Iraq followed the same pattern. The first phase of the war was successful although the out-of-control looting should have been a clue of things to come. The formal occupation under Paul Bremner made one bad decision after another. One of the worse decisions was to abolish the Iraqi army but not provide American troops to fill the security vacuum. Then the administration sat back and twiddled their thumbs as the situation deteriorated.

Opportunities were not taken advantage of and are now gone. As long as the situation in both countries remains unresolved the suffering by the respective populations continue and the entire Middle East remains unstable. It is almost as if this administration prefers the continuation of a state of war as opposed to winning the conflicts and ending the hostilities.
Here is an interesting piece in the Wall Street Journal by Pete Hegseth, a veteran of the war in Iraq. He asks what I suspect a lot of troops in Iraq are asking: If this war is so important then why then are we pursuing a bare minimum approach?
I've heard President Bush repeatedly state he will send more troops to Iraq
if the commanders on the ground ask for them. I think, having returned home from Iraq two months ago, that there must be a breakdown in communication somewhere along the line. Maybe units on the ground are painting too rosy a picture for the generals. Perhaps the generals aren't asking because it goes against the "can do" ethos of the Army. Possibly the military is being squeezed by the
Pentagon to do more with less. Or maybe the White House doesn't want to admit
more troops are needed. In any case, while I do not have the answers nor do I
seek to place blame, it is painfully obvious there's a disconnect.
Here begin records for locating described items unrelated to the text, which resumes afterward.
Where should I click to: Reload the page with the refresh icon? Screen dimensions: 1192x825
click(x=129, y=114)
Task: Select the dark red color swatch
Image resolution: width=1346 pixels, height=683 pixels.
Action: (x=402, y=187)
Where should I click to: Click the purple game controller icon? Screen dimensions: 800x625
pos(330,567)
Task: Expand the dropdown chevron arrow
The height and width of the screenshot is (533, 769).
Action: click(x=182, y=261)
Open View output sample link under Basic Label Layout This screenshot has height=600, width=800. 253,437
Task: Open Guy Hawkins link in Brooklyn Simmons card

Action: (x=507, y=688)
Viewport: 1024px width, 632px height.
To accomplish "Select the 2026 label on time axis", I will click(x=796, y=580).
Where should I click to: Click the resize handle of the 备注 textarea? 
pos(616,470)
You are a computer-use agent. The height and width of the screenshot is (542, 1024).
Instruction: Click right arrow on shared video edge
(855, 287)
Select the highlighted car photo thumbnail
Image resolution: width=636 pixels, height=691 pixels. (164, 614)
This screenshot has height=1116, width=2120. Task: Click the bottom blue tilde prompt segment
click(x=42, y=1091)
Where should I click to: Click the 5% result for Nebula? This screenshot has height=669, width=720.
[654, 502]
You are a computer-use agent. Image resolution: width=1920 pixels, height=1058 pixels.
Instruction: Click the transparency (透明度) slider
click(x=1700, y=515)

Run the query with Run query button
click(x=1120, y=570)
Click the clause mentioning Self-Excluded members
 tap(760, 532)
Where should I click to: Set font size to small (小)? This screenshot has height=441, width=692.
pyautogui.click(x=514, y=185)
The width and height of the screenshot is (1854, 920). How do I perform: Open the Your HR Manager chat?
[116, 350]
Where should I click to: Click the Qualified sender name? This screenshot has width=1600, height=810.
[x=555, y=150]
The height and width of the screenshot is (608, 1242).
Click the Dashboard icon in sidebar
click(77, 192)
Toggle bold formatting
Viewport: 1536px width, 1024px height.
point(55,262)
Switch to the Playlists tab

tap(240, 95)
I volunteered to serve in Iraq because I believe in our mission there.
I share the president's conviction about the Iraq war--we can and must win, for
the Iraqi people, for the future of our country and for peace-loving people
everywhere. But I'm frustrated. America is fighting with a hand tied behind its
back. Soldiers have all the equipment we need--armored humvees, body armor for every body part, superior technology, etc.--but we simply do not have enough
troops in Iraq, and we need them now.